Source records
^^^^
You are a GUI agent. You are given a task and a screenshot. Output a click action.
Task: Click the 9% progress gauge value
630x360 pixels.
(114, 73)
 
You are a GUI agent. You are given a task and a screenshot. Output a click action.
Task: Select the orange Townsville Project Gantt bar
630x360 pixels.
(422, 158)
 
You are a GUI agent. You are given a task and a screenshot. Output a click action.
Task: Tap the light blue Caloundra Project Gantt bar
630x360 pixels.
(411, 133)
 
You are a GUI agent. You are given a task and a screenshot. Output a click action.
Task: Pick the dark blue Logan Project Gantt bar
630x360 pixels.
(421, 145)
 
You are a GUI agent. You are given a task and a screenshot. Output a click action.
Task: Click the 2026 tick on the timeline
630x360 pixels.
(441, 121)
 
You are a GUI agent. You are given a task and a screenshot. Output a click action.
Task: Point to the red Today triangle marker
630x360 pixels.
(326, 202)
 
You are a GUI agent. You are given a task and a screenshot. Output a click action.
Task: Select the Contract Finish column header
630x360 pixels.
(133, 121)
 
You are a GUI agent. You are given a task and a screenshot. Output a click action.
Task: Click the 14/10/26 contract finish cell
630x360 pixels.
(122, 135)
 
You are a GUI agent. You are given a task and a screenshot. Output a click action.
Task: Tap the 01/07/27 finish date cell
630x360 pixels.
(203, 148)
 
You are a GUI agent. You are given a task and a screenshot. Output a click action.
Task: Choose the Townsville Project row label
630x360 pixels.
^^^^
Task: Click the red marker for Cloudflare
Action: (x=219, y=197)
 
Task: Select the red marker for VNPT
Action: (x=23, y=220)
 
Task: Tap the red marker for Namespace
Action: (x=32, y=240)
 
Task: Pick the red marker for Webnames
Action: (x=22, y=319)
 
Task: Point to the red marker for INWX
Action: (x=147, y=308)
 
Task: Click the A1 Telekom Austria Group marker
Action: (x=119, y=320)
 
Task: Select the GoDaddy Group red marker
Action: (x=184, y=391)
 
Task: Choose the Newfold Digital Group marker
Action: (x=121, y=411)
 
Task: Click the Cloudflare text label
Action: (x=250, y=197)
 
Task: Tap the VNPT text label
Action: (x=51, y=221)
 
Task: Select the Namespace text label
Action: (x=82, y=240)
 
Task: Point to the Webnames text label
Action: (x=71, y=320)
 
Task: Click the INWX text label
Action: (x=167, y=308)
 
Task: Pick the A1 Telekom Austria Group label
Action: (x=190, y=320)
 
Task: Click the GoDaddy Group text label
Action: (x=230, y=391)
^^^^
WHAT YOU ARE ASKED TO DO - Can you write out the entries again, from the line with "Task: Click the Cloudflare text label" to the line with "Action: (x=230, y=391)", swapping "Click" for "Press" and leaving everything else unchanged?

SOLUTION TO THE EXERCISE -
Task: Press the Cloudflare text label
Action: (x=250, y=197)
 
Task: Tap the VNPT text label
Action: (x=51, y=221)
 
Task: Select the Namespace text label
Action: (x=82, y=240)
 
Task: Point to the Webnames text label
Action: (x=71, y=320)
 
Task: Press the INWX text label
Action: (x=167, y=308)
 
Task: Pick the A1 Telekom Austria Group label
Action: (x=190, y=320)
 
Task: Press the GoDaddy Group text label
Action: (x=230, y=391)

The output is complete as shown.